Re: Migrated from 8.3 to 9.0 - need to update config (re-post)

From: "Kevin Grittner" <Kevin(dot)Grittner(at)wicourts(dot)gov>
To: <pgsql-performance(at)postgresql(dot)org>,<stonec(dot)register(at)sympatico(dot)ca>
Subject: Re: Migrated from 8.3 to 9.0 - need to update config (re-post)
Date: 2011-09-13 21:13:00
Message-ID: 4E6F810C0200002500041144@gw.wicourts.gov
Views: Raw Message | Whole Thread | Download mbox | Resend email
Thread:
Lists: pgsql-performance

Carlo Stonebanks wrote:

>> max_connections = 300
> Too high. Both throughput and latency should improve with correct
> use of a connection pooler.

> Even for 300 stateful applications that can remain connected for
> up to a week, continuously distilling data (imports)?

Absolutely.

A good connection pooler will be able to hold those 300 *client*
connections, and maintain a much smaller set of connections to the
database. It will notice when a client connection is requesting the
start of a database transaction. If there is an idle database
connection it will route the requests there; otherwise it will put
that client connection in a queue. When a database transaction is
committed, a waiting client connection (if any) will be assigned to
its database connection.

Every benchmark I've seen shows that this will improve both
throughput and latency over the approach of releasing a "thundering
herd" of requests against the server. Picture a meat counter with
four butchers behind it, and few spinning devices to slice meat.
If customers queue up, and the butchers call on people as they are
ready, things go better than if each butcher tries to take on one-
fourth of the customers at a time and constantly switch between one
order and another to try to make incremental progress on all of
them.

> a sys admin raised it from 100 when multiple large projects were
> loaded and the server refused the additional connections.

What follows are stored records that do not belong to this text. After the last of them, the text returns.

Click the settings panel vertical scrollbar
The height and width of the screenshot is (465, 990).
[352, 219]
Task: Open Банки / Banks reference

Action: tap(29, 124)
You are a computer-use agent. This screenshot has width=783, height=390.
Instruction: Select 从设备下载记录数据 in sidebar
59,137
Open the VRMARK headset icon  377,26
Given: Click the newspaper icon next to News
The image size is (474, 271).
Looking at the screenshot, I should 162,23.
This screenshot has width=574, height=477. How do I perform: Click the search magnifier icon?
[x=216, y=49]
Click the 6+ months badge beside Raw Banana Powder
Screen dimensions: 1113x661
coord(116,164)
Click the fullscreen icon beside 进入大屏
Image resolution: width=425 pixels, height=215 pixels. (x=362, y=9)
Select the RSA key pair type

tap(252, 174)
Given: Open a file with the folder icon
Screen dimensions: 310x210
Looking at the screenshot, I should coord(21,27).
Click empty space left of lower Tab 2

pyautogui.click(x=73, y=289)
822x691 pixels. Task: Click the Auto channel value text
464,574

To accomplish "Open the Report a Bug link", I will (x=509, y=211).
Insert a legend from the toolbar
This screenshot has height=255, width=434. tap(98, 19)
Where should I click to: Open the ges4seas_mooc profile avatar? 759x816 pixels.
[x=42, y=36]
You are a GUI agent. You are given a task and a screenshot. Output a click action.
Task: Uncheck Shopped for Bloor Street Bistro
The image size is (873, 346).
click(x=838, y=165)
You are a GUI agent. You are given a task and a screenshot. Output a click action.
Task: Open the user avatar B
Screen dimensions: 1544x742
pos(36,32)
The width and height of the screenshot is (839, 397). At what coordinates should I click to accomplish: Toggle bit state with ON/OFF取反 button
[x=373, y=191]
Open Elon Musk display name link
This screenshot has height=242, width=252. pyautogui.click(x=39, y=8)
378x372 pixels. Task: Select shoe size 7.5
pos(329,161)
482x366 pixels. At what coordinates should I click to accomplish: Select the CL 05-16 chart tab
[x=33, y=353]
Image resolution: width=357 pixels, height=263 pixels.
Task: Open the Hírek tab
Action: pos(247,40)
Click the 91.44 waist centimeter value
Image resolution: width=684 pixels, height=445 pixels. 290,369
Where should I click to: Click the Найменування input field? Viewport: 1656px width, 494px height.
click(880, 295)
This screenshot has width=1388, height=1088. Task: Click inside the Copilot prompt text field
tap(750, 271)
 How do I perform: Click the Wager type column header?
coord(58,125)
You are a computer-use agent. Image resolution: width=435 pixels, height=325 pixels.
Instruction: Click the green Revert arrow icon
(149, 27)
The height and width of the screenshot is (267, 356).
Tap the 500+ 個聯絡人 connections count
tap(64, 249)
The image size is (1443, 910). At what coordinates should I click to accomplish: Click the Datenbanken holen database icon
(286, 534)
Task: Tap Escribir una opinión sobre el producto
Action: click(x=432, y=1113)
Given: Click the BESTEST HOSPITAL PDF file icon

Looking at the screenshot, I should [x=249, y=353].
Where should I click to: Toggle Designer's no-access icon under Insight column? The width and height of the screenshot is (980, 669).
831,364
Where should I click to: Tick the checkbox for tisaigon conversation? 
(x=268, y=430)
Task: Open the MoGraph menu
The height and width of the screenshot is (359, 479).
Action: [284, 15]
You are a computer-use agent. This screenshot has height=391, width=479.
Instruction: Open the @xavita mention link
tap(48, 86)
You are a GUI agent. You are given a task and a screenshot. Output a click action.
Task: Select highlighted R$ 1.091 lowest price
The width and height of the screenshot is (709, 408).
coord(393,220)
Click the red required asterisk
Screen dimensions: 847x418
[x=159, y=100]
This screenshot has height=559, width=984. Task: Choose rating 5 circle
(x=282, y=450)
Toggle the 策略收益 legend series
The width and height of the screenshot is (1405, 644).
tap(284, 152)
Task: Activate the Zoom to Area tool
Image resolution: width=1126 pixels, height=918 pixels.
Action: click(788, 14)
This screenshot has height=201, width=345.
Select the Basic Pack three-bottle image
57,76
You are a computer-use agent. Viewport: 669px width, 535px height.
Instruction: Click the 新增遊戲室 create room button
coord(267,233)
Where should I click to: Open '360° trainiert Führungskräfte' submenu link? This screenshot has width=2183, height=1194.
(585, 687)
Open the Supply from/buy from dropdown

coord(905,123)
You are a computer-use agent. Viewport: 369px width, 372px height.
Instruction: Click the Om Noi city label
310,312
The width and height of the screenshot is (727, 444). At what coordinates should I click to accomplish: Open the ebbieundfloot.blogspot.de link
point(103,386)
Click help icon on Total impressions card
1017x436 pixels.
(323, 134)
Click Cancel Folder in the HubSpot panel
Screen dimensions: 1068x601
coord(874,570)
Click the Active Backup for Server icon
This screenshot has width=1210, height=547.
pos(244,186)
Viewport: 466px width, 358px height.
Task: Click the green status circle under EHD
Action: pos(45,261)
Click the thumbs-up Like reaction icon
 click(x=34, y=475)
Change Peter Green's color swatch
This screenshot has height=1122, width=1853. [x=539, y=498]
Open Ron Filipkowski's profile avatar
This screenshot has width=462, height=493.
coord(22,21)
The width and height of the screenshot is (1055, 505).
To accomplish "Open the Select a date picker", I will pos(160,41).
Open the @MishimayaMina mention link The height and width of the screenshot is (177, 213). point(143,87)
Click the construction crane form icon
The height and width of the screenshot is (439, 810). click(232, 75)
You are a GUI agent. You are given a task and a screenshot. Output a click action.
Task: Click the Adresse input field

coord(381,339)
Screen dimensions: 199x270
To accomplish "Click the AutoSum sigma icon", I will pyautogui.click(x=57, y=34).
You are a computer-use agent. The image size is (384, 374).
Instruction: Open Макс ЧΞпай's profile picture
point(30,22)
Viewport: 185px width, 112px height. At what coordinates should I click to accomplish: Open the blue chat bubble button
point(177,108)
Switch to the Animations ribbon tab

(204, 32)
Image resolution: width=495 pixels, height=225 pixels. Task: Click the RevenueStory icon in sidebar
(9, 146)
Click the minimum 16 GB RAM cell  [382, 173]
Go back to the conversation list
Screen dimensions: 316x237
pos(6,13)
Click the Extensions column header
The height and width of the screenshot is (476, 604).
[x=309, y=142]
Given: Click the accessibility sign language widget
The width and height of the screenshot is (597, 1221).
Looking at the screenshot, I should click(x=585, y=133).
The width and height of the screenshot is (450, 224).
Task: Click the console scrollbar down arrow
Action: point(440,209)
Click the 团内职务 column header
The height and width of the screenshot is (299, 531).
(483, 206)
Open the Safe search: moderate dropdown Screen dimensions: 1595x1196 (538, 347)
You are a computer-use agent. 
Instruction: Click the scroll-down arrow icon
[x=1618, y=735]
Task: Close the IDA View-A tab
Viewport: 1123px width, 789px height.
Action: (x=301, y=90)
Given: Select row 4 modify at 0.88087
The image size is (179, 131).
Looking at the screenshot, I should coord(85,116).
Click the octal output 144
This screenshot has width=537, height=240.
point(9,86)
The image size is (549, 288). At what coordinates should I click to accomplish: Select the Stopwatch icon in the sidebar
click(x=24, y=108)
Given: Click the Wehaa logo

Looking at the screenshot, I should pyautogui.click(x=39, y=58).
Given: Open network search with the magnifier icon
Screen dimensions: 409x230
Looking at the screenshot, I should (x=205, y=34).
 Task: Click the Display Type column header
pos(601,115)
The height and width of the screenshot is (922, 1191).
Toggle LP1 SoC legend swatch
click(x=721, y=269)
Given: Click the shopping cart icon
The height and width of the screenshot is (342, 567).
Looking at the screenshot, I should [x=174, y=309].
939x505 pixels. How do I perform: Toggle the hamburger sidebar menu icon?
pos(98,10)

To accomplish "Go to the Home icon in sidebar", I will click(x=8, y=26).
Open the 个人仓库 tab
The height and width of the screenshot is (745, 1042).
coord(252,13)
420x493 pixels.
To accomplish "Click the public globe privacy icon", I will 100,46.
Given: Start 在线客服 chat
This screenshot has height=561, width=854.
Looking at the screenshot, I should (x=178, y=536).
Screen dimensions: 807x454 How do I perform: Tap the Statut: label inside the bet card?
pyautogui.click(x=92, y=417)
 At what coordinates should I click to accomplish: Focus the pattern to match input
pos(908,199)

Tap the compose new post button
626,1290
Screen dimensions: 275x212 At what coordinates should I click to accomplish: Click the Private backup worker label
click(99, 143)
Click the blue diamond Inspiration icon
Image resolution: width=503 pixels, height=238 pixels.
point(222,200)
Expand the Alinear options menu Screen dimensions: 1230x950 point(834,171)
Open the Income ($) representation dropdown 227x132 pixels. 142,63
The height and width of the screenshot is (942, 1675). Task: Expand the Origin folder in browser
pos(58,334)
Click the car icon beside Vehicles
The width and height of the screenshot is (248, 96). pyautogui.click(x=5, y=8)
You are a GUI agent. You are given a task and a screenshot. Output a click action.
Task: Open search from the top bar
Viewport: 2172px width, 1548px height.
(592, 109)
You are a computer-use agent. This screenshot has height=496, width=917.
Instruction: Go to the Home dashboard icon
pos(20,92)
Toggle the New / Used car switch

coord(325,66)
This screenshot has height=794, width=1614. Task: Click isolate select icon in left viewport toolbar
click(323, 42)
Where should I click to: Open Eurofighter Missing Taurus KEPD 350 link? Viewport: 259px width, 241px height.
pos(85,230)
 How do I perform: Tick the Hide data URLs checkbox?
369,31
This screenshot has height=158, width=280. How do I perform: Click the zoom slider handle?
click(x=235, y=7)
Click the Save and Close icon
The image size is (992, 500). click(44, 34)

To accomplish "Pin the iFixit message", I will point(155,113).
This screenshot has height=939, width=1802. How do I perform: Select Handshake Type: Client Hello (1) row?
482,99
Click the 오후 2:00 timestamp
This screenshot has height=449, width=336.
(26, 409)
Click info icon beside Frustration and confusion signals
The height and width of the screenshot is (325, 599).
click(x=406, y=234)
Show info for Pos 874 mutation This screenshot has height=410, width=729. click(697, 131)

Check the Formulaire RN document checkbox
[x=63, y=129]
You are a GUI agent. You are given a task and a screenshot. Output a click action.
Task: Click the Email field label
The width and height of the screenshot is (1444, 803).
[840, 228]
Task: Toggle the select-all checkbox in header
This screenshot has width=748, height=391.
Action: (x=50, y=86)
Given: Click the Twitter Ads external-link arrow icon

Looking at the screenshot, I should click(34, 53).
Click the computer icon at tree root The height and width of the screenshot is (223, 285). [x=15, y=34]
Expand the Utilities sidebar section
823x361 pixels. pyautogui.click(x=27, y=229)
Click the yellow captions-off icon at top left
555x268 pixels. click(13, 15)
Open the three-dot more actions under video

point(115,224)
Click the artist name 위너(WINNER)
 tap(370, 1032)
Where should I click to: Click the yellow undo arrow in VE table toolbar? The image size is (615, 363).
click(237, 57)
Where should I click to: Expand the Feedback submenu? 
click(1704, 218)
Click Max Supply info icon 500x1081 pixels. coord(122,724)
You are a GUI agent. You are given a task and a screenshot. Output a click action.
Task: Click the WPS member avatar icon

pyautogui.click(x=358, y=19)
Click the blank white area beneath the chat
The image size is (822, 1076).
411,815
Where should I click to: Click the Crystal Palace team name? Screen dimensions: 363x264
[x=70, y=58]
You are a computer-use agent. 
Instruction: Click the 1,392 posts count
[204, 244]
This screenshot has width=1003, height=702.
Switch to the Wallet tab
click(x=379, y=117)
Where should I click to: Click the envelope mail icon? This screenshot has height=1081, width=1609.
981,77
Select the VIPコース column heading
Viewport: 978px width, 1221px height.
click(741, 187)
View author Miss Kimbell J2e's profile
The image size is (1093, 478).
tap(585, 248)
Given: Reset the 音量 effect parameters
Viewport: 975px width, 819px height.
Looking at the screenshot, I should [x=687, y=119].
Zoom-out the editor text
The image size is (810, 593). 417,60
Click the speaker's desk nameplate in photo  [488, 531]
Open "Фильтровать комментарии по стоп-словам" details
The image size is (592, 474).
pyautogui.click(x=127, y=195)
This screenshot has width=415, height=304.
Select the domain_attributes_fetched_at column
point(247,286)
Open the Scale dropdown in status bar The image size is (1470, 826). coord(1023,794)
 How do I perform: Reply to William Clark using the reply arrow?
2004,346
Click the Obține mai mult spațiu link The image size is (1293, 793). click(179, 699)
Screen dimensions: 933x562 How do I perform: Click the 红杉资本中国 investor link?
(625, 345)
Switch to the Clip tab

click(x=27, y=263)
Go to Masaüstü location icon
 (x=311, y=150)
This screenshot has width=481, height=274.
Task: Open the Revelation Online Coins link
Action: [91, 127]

Whoever is making these decisions needs more training. I suggest
Greg Smith's book:

http://www.postgresql.org/docs/books/

(Full disclosure, I was a technical reviewer of the book and got a
free copy.)

> you want the controller configured for write-back (with automatic
> switch to write-through on low or failed battery, if possible).

For performance or safety reasons?

You get better performance with write-back. If you can't rely on
the battery, then write-back is not safe and you need to use write-
through.

> Since the sys admin thinks there's no performance benefit from
> this, I would like to be clear on why we should do this.

If you can get him to change it back and forth for performance
testing, it is easy enough to prove. Write a client application
which inserts on row per database transaction. A nice, simple,
short row -- like containing one integer column with no indexes.
Have the external application create the table and do a million
inserts. Try this with both cache settings. It's best not to
issue a BEGIN and COMMIT at all. Don't loop in a function or a DO
block, because that creates an implicit transaction.

> Every now and then the imports behave as if they are suddenly
> taking a deep breath, slowing down. Sometimes, so much we cancel
> the import and restart (the imports pick up where they left off).
>
> What would the bg_writer settings be in this case?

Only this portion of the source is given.